The Systemic Design Framework and Toolkit by the Design Council is licensed under a CC BY 4.0 license.
Why we redesigned our communities
Over the past year we kept hearing a theme: “We love the conversations but help us turn them into action.” The double diamond gives our peer learning a simple, shared pathway so social learning can flourish and lead to improvement in our schools.
How the double diamond works:
The double diamond isn’t a buzzword, it’s a tried and tested way of starting with understanding the needs of people (empathy) before finding solutions: first find the right problem, then shape the right response.
Here’s how that maps to PeerSphere’s four‑session cycle:
- Session 1 — Explore → Reframe
Surface many challenges, cluster them, and draft tight problem statements.
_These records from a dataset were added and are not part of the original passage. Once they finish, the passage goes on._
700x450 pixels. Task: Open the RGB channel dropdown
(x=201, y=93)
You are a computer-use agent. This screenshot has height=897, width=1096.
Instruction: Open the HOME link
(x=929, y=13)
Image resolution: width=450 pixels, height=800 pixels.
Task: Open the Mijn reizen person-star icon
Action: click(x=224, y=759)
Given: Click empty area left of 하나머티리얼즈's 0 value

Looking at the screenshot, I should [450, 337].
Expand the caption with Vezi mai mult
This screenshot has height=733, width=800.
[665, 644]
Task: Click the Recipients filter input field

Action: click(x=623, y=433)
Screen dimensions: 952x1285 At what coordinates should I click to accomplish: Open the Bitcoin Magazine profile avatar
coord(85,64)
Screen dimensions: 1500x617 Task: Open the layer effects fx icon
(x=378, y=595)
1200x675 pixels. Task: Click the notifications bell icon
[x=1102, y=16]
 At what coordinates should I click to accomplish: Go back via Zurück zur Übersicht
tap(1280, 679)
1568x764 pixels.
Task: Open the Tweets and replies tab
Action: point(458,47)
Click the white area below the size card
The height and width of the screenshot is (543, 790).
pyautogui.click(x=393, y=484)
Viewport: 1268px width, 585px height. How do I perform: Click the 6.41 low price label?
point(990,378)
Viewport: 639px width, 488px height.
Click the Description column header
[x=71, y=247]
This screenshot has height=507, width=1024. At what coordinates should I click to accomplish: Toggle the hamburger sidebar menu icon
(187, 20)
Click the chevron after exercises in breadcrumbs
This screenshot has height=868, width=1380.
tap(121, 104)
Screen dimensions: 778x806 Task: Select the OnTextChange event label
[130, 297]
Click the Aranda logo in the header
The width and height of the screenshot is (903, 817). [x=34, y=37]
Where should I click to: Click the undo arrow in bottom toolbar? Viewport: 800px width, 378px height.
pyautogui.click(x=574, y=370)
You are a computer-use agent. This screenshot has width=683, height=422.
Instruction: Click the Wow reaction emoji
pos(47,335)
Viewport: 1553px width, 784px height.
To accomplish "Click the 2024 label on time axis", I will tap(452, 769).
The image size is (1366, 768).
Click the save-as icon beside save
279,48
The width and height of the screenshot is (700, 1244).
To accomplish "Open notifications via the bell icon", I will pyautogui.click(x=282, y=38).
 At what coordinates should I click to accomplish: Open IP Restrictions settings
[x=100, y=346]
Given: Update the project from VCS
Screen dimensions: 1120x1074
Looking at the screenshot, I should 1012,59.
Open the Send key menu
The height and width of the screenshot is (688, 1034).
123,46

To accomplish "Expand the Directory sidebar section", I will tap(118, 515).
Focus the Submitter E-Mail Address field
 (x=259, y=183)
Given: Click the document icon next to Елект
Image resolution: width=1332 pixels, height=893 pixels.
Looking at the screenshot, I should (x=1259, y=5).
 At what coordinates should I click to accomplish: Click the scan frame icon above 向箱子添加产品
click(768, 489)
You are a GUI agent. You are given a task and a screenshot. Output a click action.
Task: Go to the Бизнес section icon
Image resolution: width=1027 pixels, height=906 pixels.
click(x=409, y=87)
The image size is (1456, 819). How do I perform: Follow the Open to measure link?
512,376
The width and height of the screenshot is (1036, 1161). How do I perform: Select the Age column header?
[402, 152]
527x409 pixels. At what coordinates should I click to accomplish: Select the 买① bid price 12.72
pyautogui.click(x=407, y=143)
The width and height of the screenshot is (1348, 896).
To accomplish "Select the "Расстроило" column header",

If time allows, we probe root causes (5 Whys or a simple fishbone). The goal is clarity, not a giant to‑do list. - Sessions 2–3 — Create
Brainstorm practical options to solve the problem, then a quick Gap Analysis to shape the plans for a test. Something small and practical. - Session 4 — Catalyse
If you ran a test, share what you tried, what happened, and any metrics you tracked. Peers give supportive feedback. Everyone leaves with concrete steps – Momentum over perfection.
And that’s not the end! If you want to, you can continue to test and improve your solution with your affinity group or 1-1 with a peer mentoring pair between January to April. We know that learning doesn’t fit neatly into 4 live sessions so we’ve built an ecosystem that adapts to your needs.
Why design thinking starts with problems (not ideas)
Two reasons guide our approach:
- Clarity is rare and valuable. We all have problems in our day‑to‑day work, but we rarely slow down to define them well. A clear problem statement channels good ideas, a fuzzy one wastes energy.
- Complexity favours grounded problems over shiny ideas. If we chase abstract “opportunities” that aren’t grounded in lived experience, we’re often building a castle on sand. The double diamond resists that urge: Try to ‘see the system’, then focus on improvements resting on solid foundations that actually improve practice in schools.
What you’ll experience this year
- Short, structured sessions (typically 60 minutes) where tailored protocols do the heavy lifting.
- Templates that make your thinking visible: clustering, problem statements, Stop–Start–Continue, Gap Analysis, Mini Test Plan, Lightning Demo, Commitment Cards.
- Support on tap: Hosts guide the flow; Tech Assistants handle issues during calls.
How to plug in this month
- Complete your onboarding tasks: Such as RSVP for Ignite Week (16–18 September), update your profile, and set one personal goal for the year.
- Bring one real challenge to Session 1. Something from your classroom, team, or role.
- If you’re a returning member, invite a colleague who’ll benefit from focused peer learning.
PeerSphere has always been about people learning from people. The double diamond gives it a clearer structure that turns talk into action, and action into impact. See you in Session 1!